Les hommes en général me plaisent beaucoup
Véronique Ovaldé

Actes Sud, « Domaine français », 2003

 

Lili vit avec Samuel. Ce dernier l’a aidée à sortir d’une période très noire de sa vie. Le récit débute alors que des souvenirs refoulés refont surface chez Lili, que le passé reprend ses droits. Le quotidien de Lili est troublé par la réapparition de Yoïm, un personnage charismatique, mystérieux et oppressant. D’incontrôlables sentiments l’envahissent de nouveau, un violent désir qu’elle ne peut pas ignorer.

C’est le second roman de Véronique Ovaldé que je lis. Après Ce que je sais de Vera Candida, j’ai voulu aller plus loin dans ma découverte, et je n’ai pas été déçue.

Le récit débute au moment charnière : quelque chose change, Lili le sent. Tous ses sentiments sont décrits avec une force et une précision rigoureuses. Lili est un personnage très ambivalent. Elle est nimbée d’une aura de mystère qui se dissipe au fur et à mesure que l’on apprend son histoire. Le récit alterne les passages décrivant les évènements du présent, et ceux d’un passé relativement proche. Dans ces passages, l’enfance de Lili est racontée.

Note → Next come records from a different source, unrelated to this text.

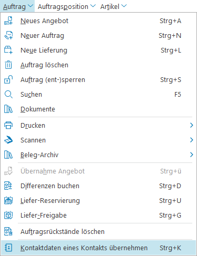Click the Neuer Auftrag icon

tap(8, 35)
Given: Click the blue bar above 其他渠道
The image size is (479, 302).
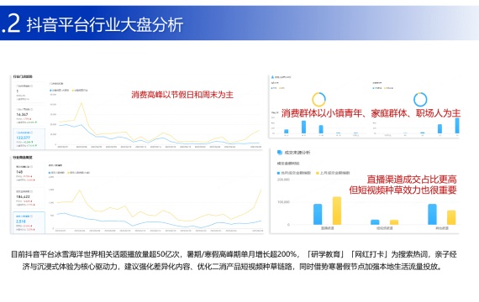Looking at the screenshot, I should (x=432, y=215).
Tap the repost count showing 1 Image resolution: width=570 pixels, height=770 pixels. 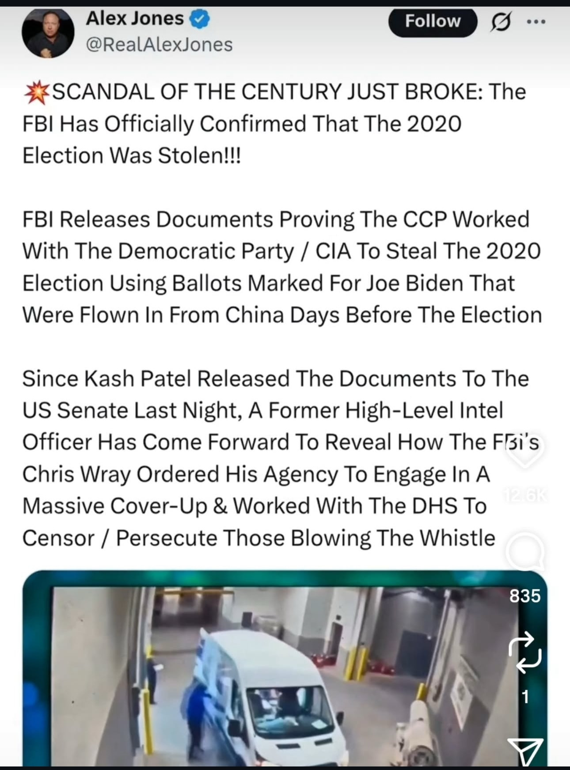pyautogui.click(x=525, y=697)
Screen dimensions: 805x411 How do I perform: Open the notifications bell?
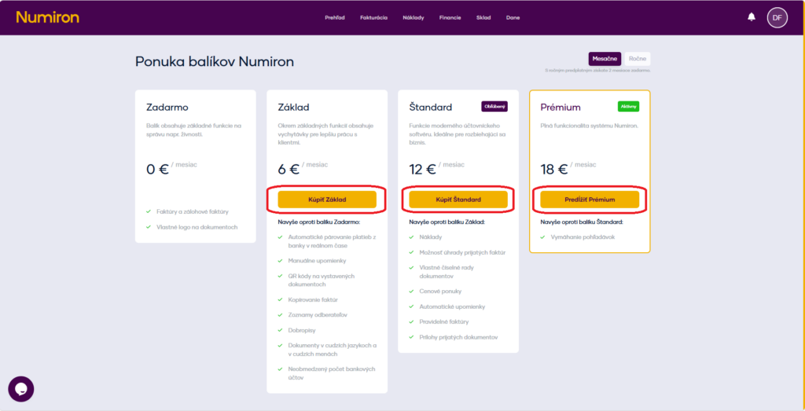point(752,17)
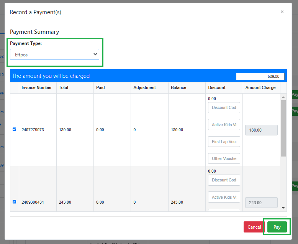298x244 pixels.
Task: Click the invoice table vertical scrollbar thumb
Action: pos(283,129)
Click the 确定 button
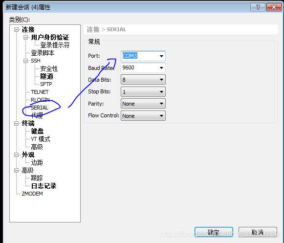Image resolution: width=284 pixels, height=243 pixels. 214,232
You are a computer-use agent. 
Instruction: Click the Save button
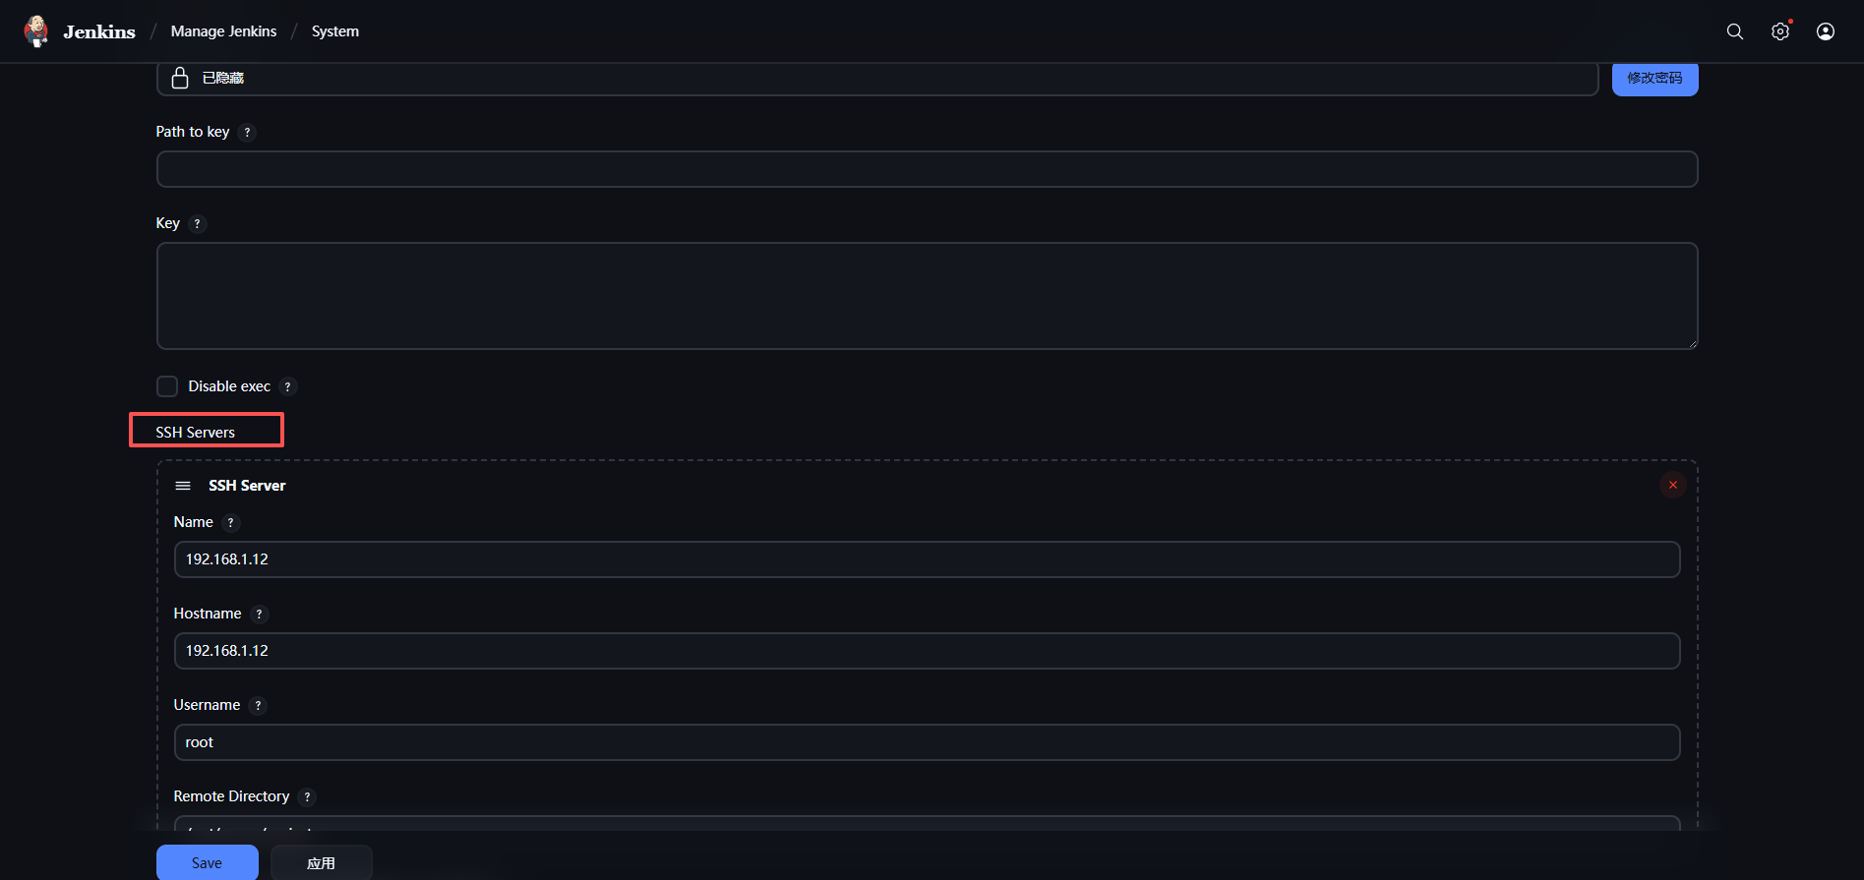(207, 862)
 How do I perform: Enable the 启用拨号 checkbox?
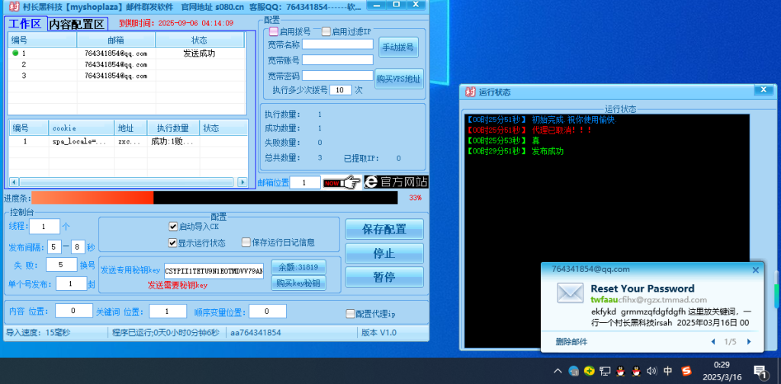click(x=274, y=32)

Enfance… je ne sais pas si le terme est bien choisi, car c’est une période trouble que la narratrice adulte confie dans sa vérité nue.

J’ai été absolument éblouie par le style qu’utilise l’auteur, un style d’une grande poésie, qui maintient une tension palpable dès les premières lignes du roman. C’est un style sensuel, sensoriel. Chaque sens est appelé à y participer et il prend souvent l’envie de lire des passages tout haut pour savourer la musique des mots. Ce style s’adapte à la violence de certains sentiments qu’éprouve la narratrice. Son rapport problématique au sexe est particulièrement mis en valeur par un style cru voire brutal.

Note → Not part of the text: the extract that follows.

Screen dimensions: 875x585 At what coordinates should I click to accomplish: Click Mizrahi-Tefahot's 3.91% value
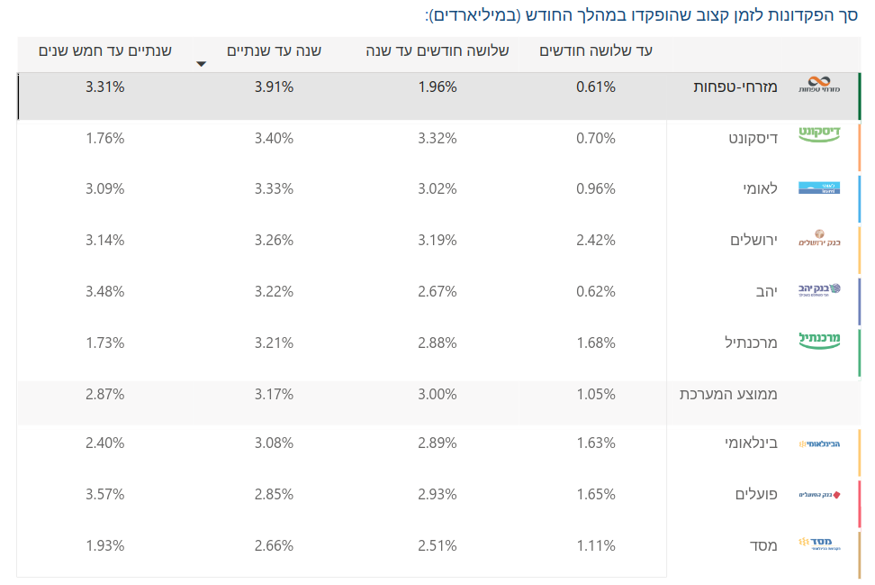[x=274, y=87]

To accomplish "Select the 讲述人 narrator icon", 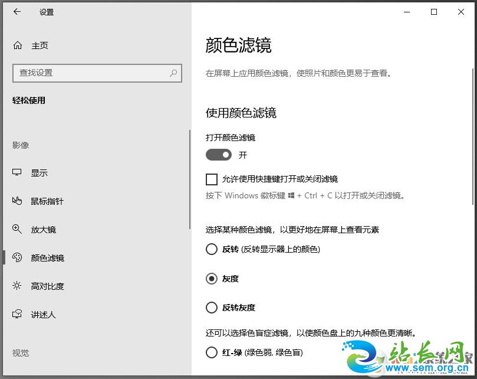I will coord(18,314).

Le roman montre une maîtrise de l’unité dramatique. Il est encore une fois possible de penser à un conte. Lili est une femme sacrifiée pour un seul et unique but. Elle dénote lorsqu’elle n’est pas dans un décor tragique. Elle sait devoir se confronter à une fatalité, un destin inévitable. Elle est l’acteur d’une libération salvatrice mais nécessairement violente. Véronique Ovaldé emporte encore son lecteur très loin dans la profondeur de sentiments noirs, mais réussit à teinter son roman d’un espoir presque irréel.

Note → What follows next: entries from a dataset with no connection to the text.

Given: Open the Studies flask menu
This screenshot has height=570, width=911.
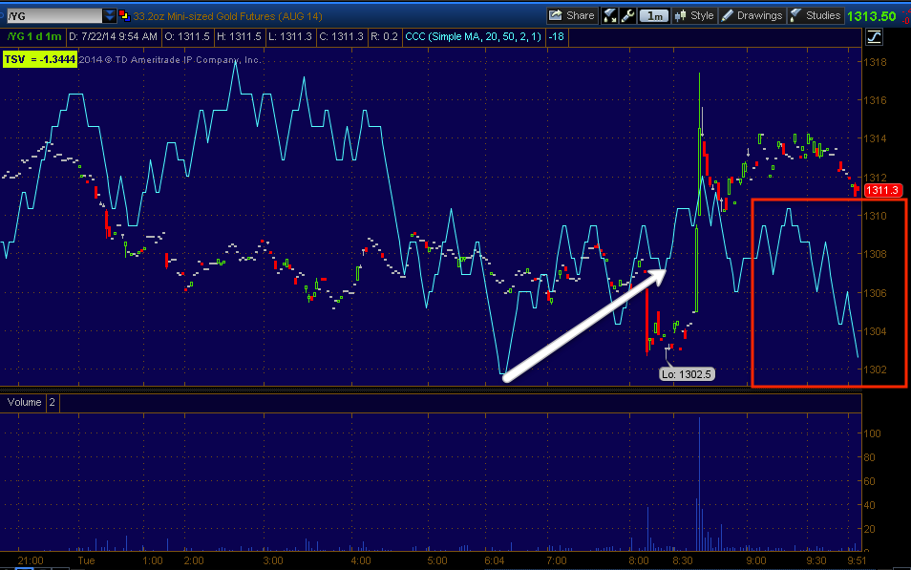Looking at the screenshot, I should point(816,15).
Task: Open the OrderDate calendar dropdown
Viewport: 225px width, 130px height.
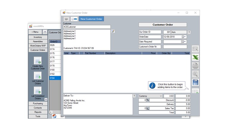Action: point(184,37)
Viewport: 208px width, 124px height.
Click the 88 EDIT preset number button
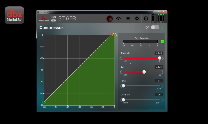coord(53,18)
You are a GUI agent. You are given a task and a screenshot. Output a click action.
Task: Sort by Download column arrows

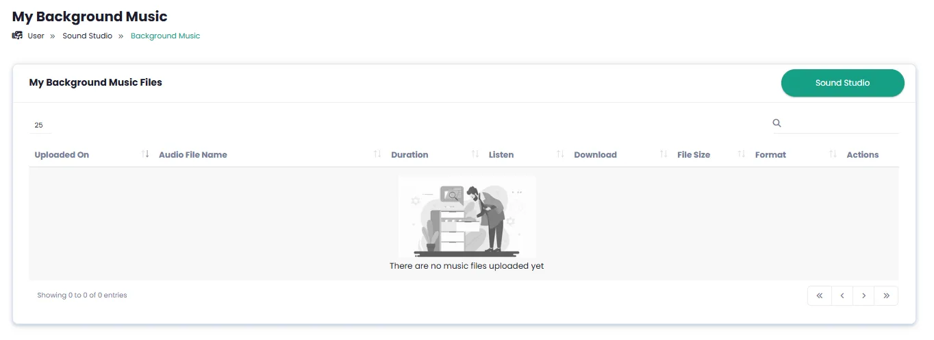click(x=664, y=154)
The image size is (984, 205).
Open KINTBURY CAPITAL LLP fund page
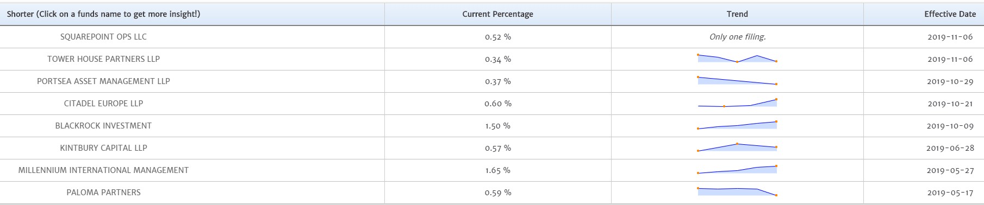pyautogui.click(x=103, y=148)
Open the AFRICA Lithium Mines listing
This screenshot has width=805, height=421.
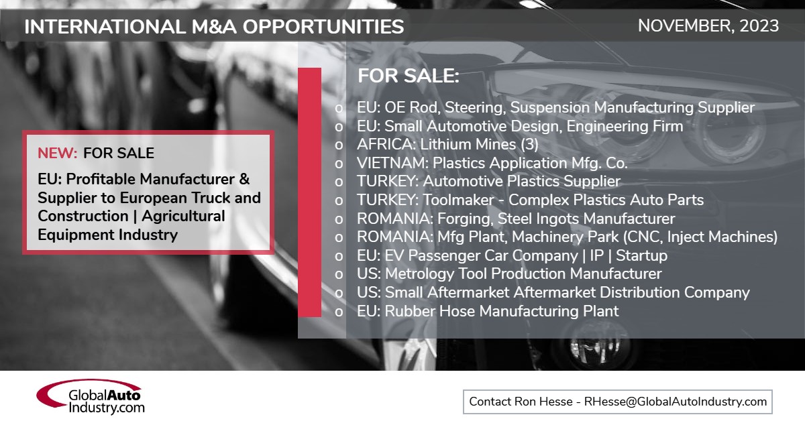(447, 144)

On aime, on aime pas? Allez donc voir par là
Canelkiwi
Cynthia
Sur le fil avec 2 n

***

 C’est le silence qui m’a réveillée cette nuit-là. Un silence bruissant, un silence de ville avec tous les moteurs de nos intimités, le ronronnement des mécaniques, le bourdonnement des moustiques et le choc des ailes de la mouche contre la vitre. J’entendais la rue et le chuintement des pneus, les sirènes lointaines et les milliers de grésillements des télés d’insomniaques, j’entendais l’eau qui claquait dans la douche et les messages qui s’enregistraient dans le secret des câbles téléphoniques, qui traversaient mon espace alentour, qui me traversaient pour passer leur chemin. J’écoutais la nuit d’été qui palpitait irrégulière.